• **Exercise**
When you reach the line that contains "The width and", set down that line and every one after it through the end of the records, exactly as written and with no pictures.
= Beginning of Section =
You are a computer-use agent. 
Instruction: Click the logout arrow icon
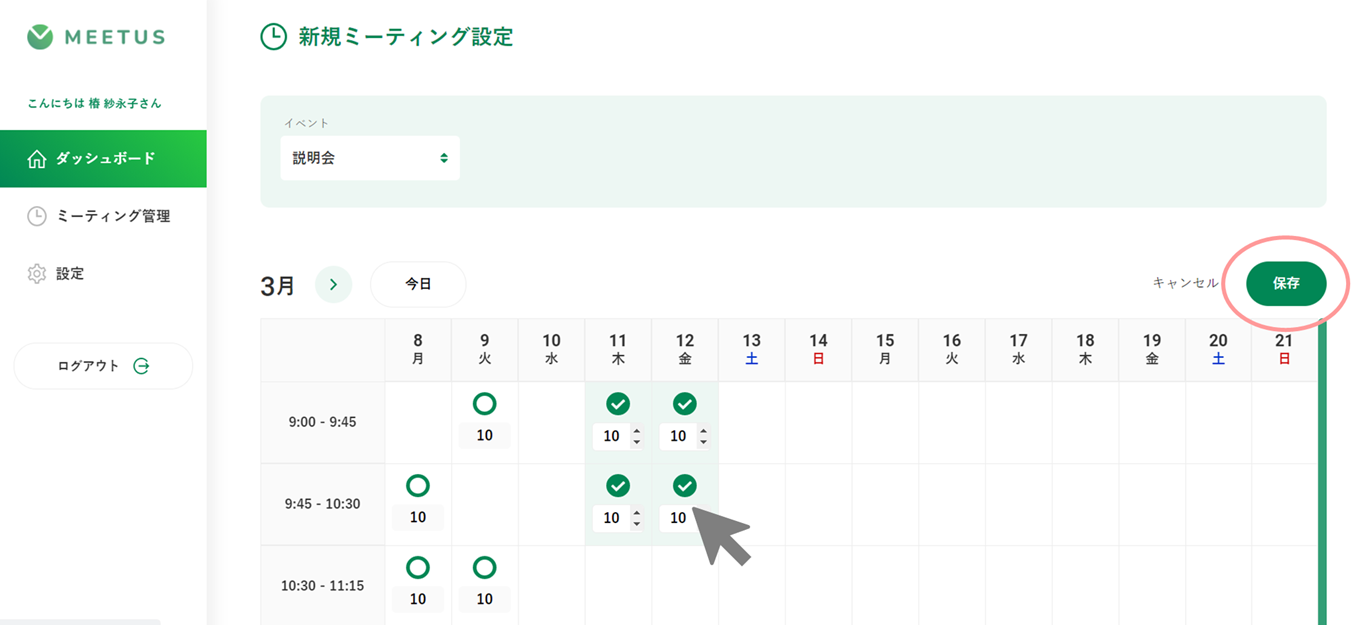pyautogui.click(x=141, y=366)
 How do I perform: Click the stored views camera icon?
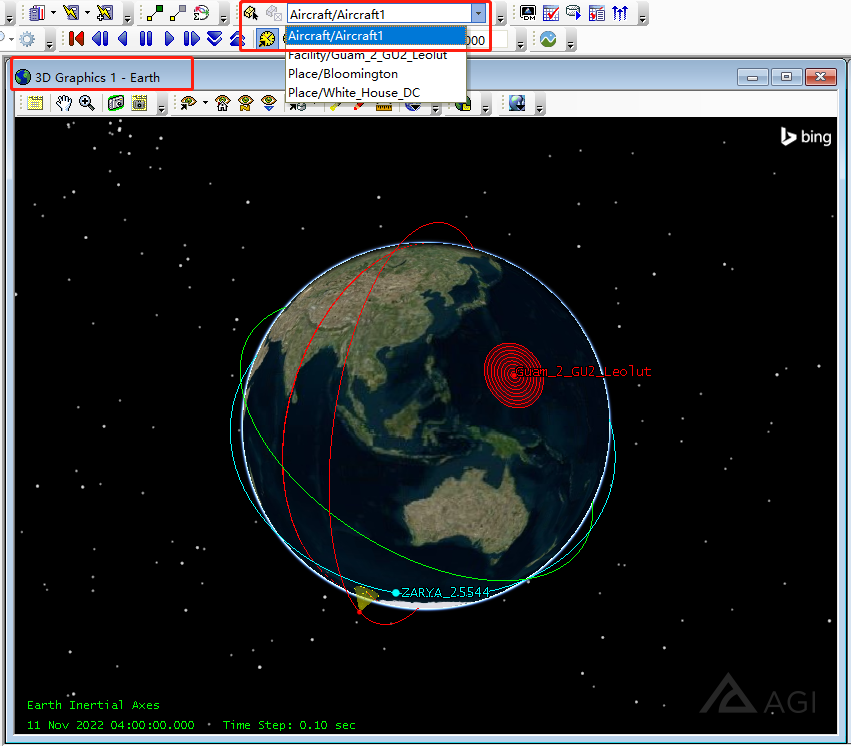[139, 103]
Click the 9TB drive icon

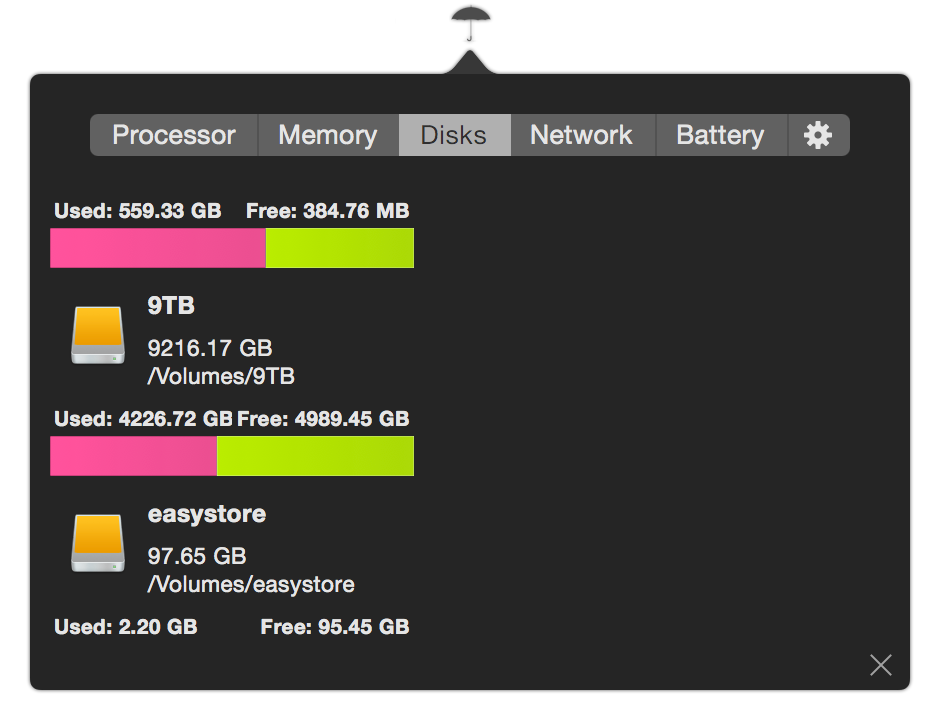[x=98, y=335]
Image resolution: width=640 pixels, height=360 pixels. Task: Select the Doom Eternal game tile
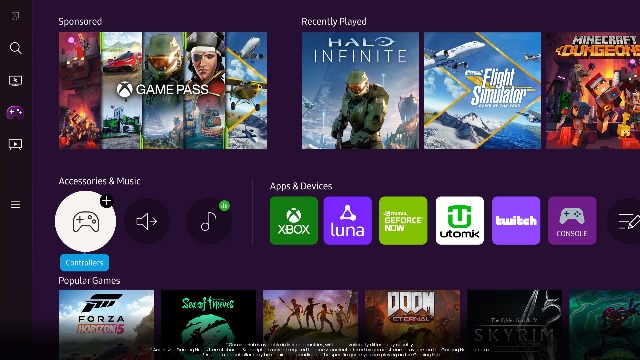tap(412, 325)
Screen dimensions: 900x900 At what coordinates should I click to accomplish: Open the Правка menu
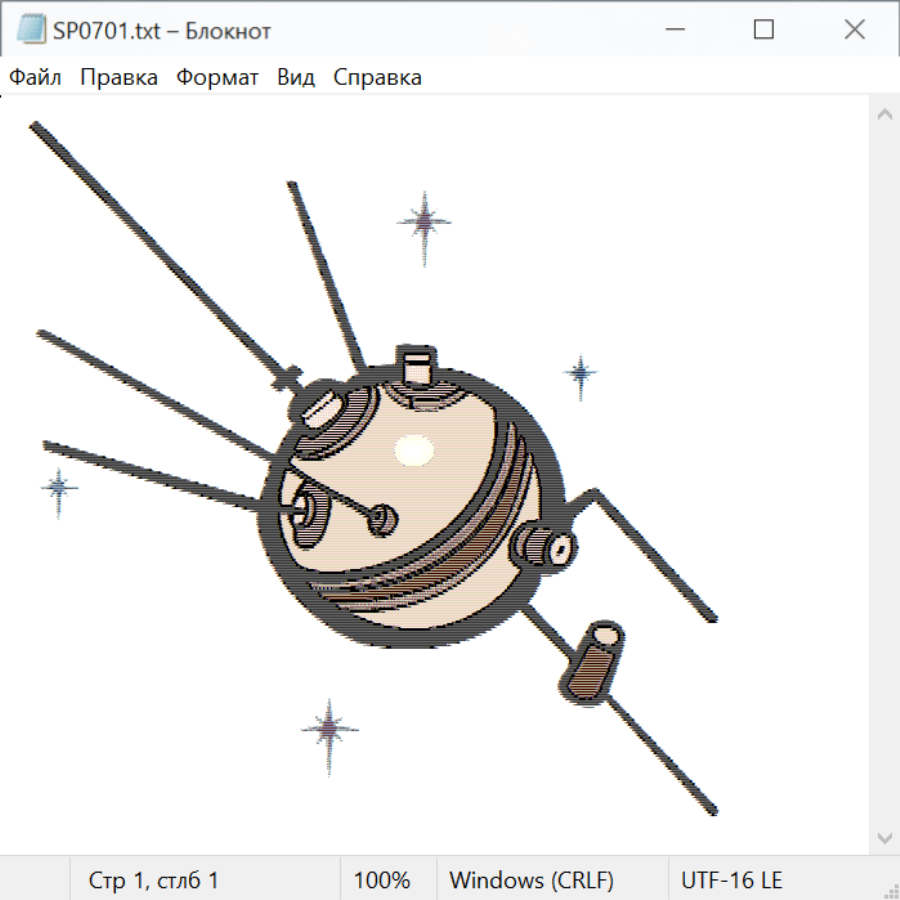point(119,78)
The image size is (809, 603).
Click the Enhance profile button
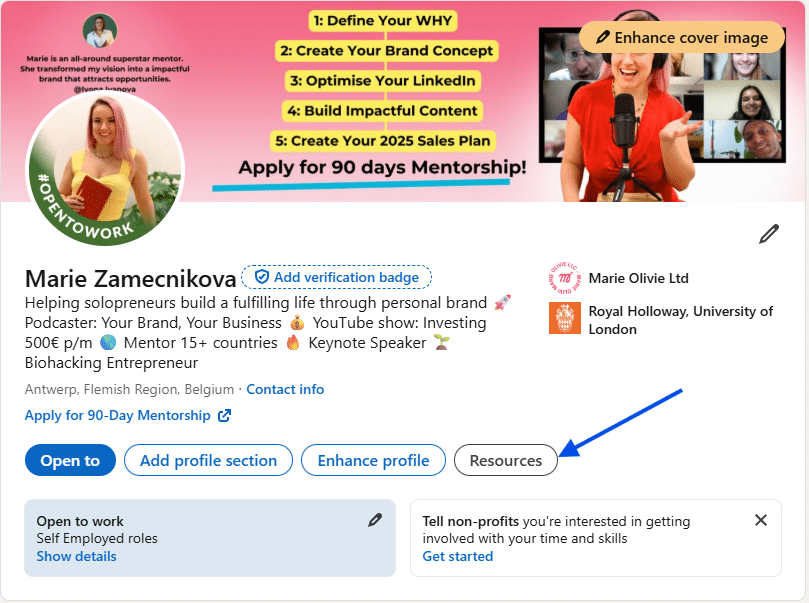tap(374, 460)
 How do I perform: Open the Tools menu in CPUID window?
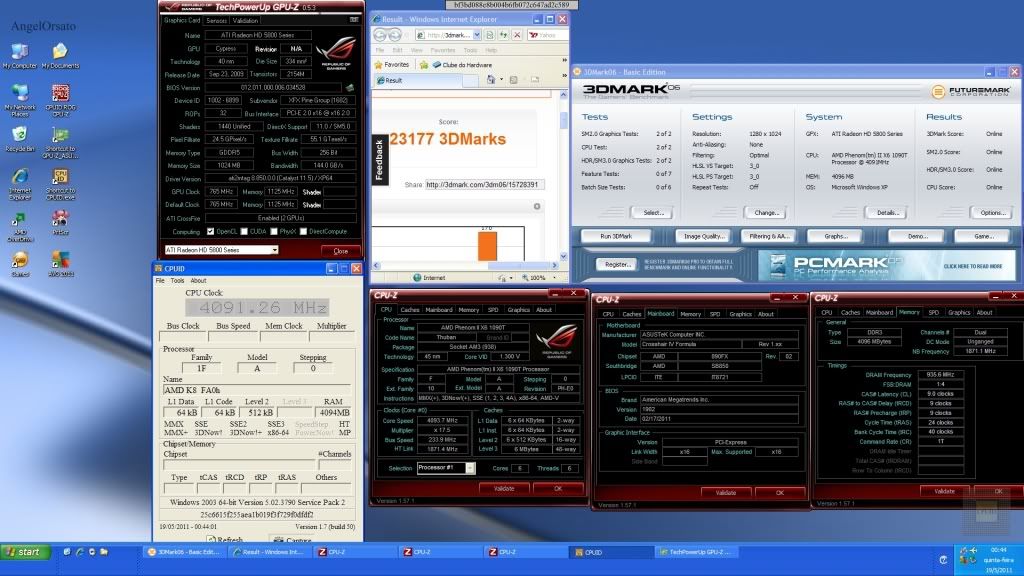coord(177,281)
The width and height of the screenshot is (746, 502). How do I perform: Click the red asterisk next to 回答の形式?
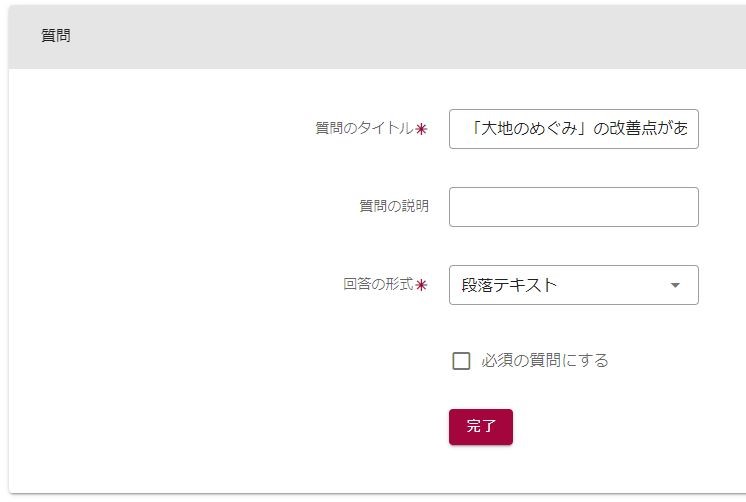421,285
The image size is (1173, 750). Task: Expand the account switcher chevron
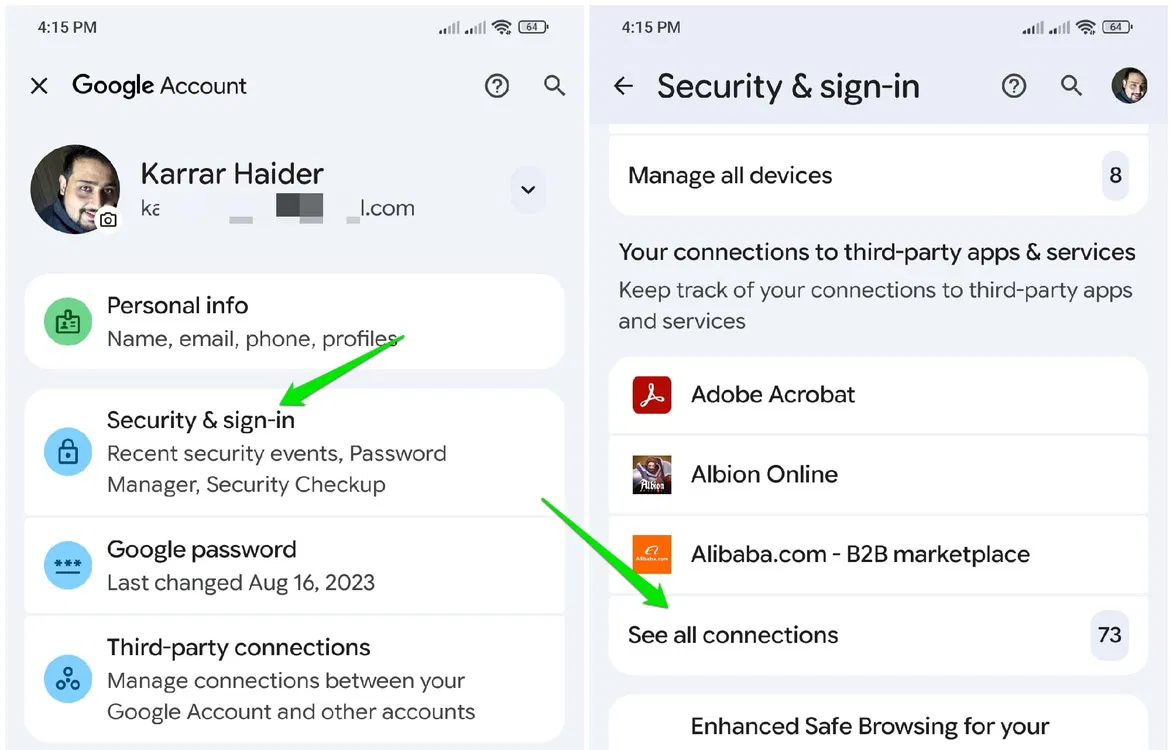pos(528,190)
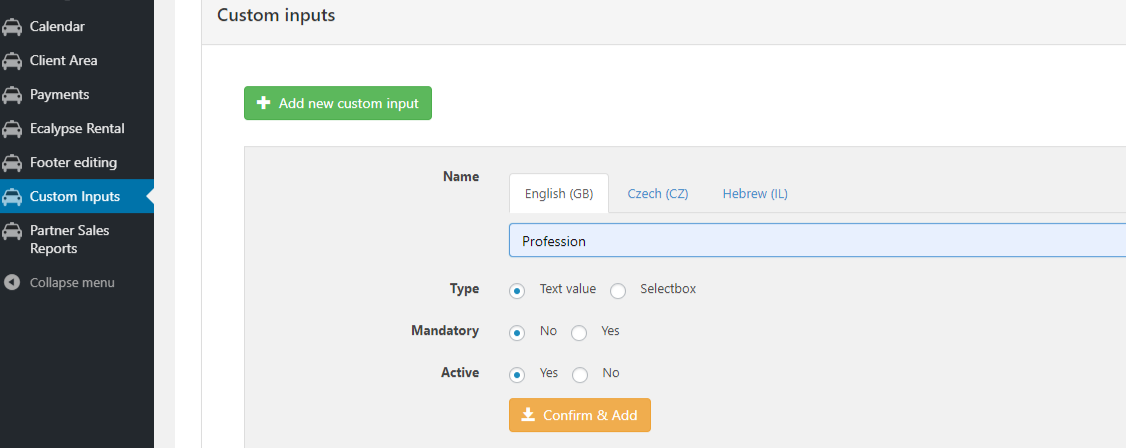Click the car icon beside Payments
The image size is (1126, 448).
tap(11, 95)
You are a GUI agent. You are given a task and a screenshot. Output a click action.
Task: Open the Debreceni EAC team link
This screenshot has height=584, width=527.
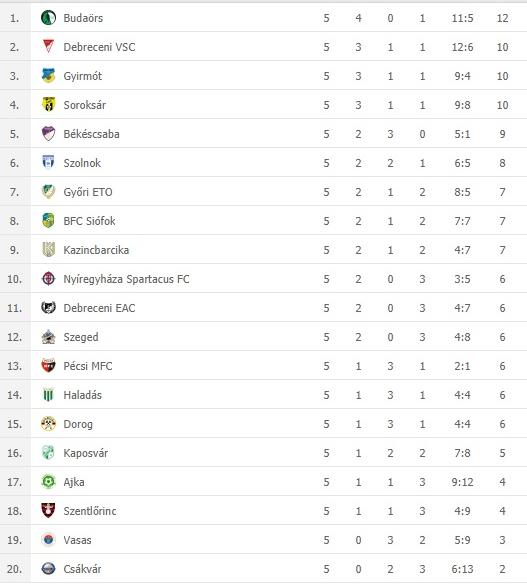99,308
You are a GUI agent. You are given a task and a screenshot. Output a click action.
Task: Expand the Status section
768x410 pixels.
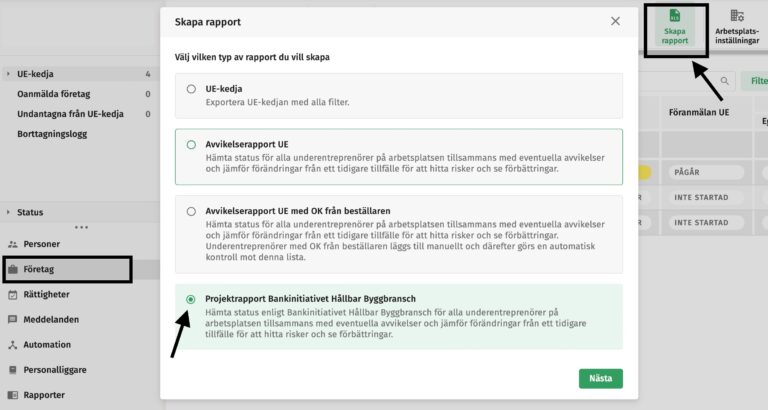coord(8,212)
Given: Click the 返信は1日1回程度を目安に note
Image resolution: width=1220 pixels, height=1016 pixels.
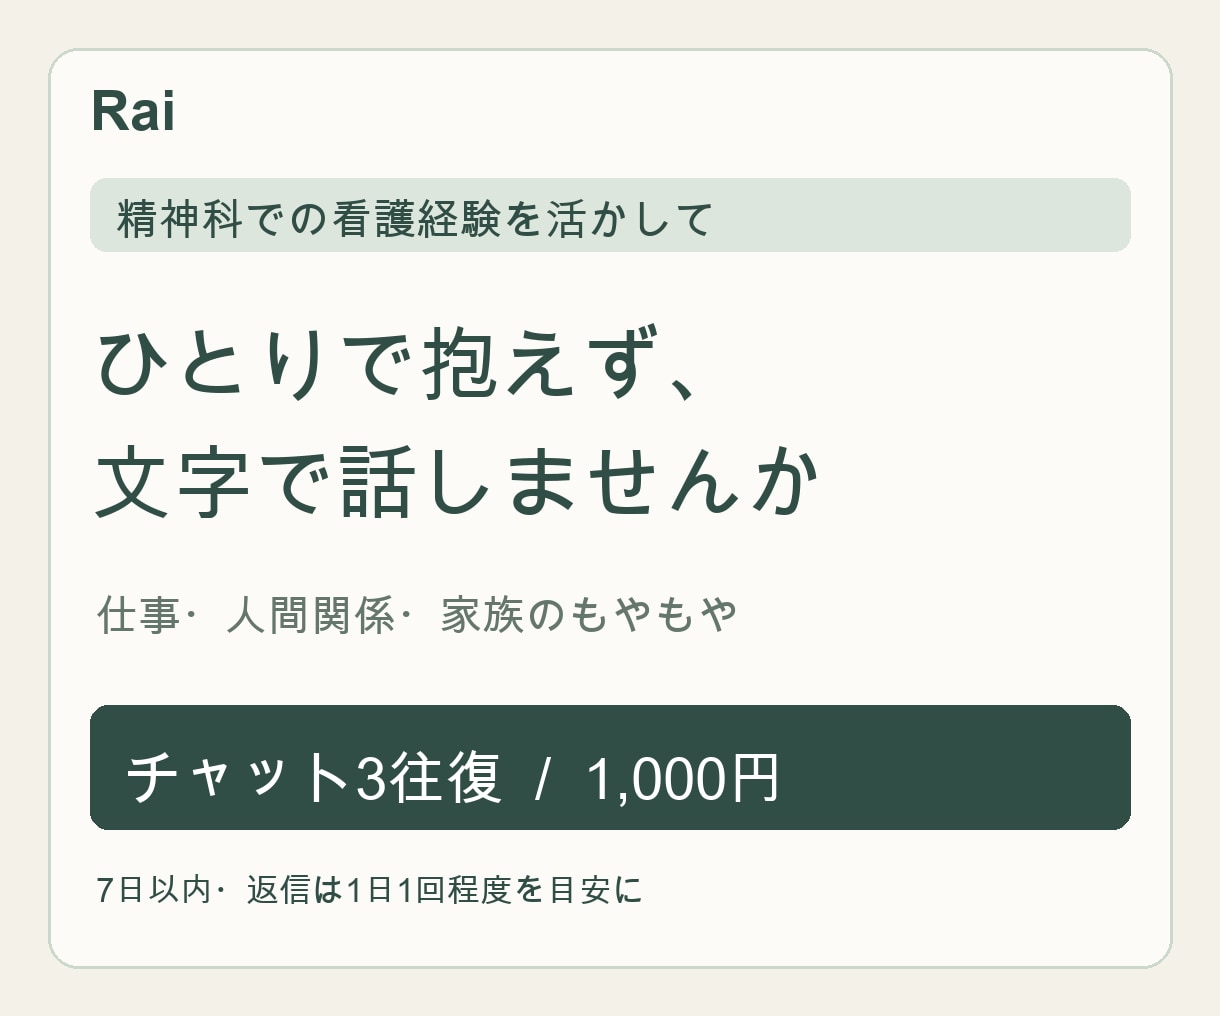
= End of Section =
• **Task response**
The width and height of the screenshot is (746, 502). How do I perform: Click the red asterisk next to 回答の形式?
421,285
The image size is (1173, 750). Task: Expand the account switcher chevron
pos(528,190)
Click the car icon beside Payments
The image size is (1126, 448).
tap(11, 95)
You are a GUI agent. You are given a task and a screenshot. Output a click action.
Task: Open the Debreceni EAC team link
This screenshot has height=584, width=527.
99,308
You are a GUI agent. You are given a task and a screenshot. Output a click action.
Task: Expand the Status section
768x410 pixels.
coord(8,212)
Given: Click the 返信は1日1回程度を目安に note
Image resolution: width=1220 pixels, height=1016 pixels.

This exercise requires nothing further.